The unlikely formal and attitudinal convergences that link these two artists speak to the cross-currents of legacy, the power and subtlety of influence, and the ways in which a living artist may tap into the well of the collective unconscious and uncap the fount of a dead man’s genius.  If the tides of time can carry Picasso to Lamb, one wonders upon what far shores Lamb’s own legacy will one day wash up.



[i] Agony and Hope:  Matt Lamb’s Optimistic Vision of the Universe by Angela Tamvaki

[ii] An Unfolding:  Traditions of the Narrative:  The Works of Matt Lamb, by Michal Ann Carley

[iii] “Conversation avec Picasso”, Cahiers d’Art, Volume 10, number 10, 1935.  (from a conversation with Christian Zervos, 1935)

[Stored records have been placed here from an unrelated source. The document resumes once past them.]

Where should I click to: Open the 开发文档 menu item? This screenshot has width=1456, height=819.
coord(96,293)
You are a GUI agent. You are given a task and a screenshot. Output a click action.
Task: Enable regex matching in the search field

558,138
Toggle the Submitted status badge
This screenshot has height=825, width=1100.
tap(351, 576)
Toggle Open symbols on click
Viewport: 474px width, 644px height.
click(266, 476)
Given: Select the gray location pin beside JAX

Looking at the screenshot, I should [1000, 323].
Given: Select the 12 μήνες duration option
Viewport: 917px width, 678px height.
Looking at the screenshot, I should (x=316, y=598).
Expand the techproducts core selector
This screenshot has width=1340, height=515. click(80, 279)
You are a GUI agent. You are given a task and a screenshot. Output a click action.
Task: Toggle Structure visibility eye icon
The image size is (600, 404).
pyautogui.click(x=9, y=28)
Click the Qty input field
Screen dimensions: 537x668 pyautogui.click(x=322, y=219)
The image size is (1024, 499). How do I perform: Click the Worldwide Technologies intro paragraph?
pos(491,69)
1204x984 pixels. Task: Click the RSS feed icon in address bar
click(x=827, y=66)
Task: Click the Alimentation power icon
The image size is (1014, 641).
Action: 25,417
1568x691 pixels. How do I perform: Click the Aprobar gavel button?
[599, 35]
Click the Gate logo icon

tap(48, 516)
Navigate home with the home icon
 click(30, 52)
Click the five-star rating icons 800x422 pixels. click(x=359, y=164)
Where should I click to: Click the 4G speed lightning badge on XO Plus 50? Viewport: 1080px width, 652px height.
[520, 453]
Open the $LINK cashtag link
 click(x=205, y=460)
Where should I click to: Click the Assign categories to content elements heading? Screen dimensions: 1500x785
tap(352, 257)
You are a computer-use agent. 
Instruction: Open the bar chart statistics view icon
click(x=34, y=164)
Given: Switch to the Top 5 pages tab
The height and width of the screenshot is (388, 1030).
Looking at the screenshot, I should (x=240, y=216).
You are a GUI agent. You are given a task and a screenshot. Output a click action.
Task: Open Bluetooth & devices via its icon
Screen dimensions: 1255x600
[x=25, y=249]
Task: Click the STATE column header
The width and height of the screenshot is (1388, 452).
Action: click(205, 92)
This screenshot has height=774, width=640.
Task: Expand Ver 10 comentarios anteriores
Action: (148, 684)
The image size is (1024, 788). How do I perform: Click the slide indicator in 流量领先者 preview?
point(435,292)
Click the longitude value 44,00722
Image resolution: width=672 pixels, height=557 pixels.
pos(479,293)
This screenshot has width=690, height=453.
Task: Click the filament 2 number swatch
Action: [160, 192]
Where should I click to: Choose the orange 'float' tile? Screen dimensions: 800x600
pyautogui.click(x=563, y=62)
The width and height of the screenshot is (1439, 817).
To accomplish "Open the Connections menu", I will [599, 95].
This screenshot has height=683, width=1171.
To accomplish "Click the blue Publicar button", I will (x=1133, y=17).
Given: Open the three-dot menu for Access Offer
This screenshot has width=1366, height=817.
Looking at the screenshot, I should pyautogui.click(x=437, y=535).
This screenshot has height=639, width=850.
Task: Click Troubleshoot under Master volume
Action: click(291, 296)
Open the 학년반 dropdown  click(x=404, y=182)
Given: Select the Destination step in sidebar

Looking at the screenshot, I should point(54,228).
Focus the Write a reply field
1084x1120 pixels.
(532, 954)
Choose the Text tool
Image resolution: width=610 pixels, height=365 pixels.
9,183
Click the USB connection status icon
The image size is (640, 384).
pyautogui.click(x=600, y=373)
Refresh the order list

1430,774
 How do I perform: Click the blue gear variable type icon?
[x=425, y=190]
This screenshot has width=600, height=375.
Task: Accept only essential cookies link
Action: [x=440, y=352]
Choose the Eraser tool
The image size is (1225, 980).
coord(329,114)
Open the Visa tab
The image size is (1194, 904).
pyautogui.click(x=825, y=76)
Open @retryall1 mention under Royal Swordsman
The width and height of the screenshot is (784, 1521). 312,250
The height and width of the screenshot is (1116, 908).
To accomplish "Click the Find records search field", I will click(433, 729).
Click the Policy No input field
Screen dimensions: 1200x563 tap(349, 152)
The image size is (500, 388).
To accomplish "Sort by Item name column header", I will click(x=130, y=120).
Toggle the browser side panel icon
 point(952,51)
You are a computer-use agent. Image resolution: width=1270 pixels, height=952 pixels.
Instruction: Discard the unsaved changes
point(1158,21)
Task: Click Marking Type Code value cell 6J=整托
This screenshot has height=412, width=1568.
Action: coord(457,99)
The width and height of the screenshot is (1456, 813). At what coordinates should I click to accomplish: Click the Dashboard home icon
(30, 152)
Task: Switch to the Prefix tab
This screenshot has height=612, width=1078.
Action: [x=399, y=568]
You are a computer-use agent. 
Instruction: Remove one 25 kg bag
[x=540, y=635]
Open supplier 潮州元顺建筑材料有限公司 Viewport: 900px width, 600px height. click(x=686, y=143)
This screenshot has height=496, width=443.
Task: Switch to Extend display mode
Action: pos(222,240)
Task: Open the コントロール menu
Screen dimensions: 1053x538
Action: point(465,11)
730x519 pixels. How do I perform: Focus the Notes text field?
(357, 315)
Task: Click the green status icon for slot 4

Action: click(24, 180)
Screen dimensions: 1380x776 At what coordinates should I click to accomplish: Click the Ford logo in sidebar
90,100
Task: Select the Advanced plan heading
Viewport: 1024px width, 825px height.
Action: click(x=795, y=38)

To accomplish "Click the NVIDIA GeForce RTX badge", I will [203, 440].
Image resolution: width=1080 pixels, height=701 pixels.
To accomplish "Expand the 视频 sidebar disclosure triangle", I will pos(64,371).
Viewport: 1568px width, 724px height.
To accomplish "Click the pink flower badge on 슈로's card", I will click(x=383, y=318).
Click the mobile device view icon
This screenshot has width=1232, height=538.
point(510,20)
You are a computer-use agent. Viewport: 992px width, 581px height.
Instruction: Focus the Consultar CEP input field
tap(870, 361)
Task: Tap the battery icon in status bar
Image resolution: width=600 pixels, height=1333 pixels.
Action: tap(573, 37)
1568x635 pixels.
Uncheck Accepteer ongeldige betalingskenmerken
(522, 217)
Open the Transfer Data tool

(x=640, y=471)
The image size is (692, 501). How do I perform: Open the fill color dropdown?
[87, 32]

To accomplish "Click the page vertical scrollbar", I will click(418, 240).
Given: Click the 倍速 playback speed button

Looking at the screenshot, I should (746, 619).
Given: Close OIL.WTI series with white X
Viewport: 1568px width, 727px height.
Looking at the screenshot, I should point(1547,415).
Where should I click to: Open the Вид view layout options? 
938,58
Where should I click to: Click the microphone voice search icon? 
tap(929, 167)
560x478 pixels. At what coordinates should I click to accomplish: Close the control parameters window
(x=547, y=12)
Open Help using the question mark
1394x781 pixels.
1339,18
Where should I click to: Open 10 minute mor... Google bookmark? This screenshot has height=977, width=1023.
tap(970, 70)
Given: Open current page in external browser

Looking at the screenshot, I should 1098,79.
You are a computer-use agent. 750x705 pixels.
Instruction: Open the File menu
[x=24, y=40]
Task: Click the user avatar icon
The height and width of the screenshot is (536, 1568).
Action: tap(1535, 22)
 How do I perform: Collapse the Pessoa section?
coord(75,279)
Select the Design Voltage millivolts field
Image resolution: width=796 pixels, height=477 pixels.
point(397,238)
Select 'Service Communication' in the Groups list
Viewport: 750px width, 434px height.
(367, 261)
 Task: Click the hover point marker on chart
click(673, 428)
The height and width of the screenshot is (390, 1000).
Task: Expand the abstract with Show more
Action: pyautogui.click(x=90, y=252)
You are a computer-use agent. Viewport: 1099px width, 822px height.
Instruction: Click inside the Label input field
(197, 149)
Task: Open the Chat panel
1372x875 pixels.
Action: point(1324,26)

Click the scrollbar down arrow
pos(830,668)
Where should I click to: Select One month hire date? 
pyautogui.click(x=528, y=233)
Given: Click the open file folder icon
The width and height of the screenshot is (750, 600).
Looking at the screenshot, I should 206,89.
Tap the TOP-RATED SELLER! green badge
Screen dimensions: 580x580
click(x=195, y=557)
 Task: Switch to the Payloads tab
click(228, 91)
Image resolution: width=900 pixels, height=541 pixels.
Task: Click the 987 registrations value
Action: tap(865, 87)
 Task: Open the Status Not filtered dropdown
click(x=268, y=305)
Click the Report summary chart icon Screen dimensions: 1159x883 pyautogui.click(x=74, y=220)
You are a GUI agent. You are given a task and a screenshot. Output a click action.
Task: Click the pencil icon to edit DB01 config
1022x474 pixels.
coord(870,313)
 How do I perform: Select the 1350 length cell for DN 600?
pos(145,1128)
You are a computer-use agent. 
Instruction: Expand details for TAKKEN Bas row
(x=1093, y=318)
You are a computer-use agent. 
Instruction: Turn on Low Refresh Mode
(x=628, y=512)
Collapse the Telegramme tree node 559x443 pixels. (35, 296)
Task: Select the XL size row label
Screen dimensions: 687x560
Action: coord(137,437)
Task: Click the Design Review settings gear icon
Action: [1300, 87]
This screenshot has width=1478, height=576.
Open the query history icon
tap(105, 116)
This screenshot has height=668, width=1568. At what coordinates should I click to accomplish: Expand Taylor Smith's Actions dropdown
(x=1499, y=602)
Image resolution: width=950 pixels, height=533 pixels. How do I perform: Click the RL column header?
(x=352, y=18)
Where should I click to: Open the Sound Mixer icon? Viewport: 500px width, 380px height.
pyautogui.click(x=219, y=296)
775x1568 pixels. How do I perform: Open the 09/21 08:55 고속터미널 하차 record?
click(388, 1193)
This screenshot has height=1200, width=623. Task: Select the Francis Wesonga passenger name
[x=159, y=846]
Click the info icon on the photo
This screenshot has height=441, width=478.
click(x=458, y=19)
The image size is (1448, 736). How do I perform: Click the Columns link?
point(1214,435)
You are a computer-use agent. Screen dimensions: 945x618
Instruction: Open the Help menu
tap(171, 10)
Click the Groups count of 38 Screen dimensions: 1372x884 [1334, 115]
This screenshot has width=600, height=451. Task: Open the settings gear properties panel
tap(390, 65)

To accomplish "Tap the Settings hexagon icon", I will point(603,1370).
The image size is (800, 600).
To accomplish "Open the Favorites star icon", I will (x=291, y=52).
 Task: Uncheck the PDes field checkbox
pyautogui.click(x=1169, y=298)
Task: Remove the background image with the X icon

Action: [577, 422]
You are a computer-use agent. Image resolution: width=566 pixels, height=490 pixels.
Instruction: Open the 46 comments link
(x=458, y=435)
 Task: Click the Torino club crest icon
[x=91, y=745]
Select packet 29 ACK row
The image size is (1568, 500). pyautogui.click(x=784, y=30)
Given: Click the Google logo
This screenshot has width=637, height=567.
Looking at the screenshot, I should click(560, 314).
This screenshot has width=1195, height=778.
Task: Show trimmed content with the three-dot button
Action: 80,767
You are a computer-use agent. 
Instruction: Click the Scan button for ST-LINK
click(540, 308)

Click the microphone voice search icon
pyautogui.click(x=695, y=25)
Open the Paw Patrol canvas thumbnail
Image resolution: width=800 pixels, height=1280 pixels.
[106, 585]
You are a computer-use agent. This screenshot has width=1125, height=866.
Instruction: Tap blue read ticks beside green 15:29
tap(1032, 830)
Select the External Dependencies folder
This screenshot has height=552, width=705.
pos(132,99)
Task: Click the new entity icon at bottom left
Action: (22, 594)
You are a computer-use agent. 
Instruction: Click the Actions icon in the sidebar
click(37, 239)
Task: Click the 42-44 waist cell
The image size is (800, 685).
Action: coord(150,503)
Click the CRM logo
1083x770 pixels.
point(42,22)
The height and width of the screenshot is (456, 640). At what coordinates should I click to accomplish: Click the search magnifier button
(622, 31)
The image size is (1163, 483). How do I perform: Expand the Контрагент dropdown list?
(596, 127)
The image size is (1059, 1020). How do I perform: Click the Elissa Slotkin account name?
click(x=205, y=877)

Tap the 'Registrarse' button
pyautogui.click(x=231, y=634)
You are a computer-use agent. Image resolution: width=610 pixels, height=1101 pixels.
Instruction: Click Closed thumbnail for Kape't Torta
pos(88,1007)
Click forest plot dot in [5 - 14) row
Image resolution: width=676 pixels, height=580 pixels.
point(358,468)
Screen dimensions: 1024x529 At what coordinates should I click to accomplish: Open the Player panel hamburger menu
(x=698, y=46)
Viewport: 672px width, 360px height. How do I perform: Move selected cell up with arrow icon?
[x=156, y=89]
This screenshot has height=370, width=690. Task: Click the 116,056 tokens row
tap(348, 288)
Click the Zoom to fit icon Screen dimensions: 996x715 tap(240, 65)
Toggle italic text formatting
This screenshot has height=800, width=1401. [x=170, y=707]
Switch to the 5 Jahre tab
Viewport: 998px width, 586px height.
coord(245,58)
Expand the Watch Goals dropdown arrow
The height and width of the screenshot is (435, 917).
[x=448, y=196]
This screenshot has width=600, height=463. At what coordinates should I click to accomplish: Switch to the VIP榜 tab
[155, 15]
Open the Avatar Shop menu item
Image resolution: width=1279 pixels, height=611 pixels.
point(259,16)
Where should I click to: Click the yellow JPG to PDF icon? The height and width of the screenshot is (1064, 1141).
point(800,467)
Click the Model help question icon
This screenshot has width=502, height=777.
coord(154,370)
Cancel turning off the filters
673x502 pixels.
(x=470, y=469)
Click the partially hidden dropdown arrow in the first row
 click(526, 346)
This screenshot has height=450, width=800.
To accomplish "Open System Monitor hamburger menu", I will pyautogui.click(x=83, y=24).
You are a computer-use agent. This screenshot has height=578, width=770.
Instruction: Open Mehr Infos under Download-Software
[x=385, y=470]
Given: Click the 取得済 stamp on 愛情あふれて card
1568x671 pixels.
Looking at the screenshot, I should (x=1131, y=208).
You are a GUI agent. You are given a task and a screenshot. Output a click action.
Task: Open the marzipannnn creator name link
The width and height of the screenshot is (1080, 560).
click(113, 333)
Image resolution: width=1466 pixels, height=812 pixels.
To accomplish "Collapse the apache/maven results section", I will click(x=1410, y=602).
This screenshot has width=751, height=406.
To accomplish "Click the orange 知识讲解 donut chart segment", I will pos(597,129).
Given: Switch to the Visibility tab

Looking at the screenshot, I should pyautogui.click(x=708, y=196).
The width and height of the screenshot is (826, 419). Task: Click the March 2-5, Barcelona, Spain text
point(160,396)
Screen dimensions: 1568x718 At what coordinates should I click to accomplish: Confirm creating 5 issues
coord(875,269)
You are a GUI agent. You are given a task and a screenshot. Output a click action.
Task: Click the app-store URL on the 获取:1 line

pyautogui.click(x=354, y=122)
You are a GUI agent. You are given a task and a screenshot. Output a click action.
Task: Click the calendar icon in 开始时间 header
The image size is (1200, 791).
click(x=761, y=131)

[iv] Picasso:  In His Words, edited by Hiro Clark Wakabayashi.  Welcome Books, New York/San Francisco:  2002 (statement made in 1946,  Gilot, Life with Picasso)

[v] ibid (from conversation with Louis Aragon, Paris, April 1949)

[vi] ibid (from a conversation with Christian Zervos in 1935, Barr, Picasso:  Fifty Years of his Art)

[vii] ibid, Sabartés, Picasso:  An Intimate Portrait

[viii] ibid, Sabartés:  Picasso:  An Intimate Portrait (statement made in 1938)

[ix] Arianna Huffington.  Picasso:  Creator and Destroyer.  Simon & Schuster, Avon Books:  1988.

[x] My Galleries and Painters, Daniel-Henry Kahnweiler with Francis Cremieux.  Viking Press, New York:  1971.  Translated from the French by Helen Weaver.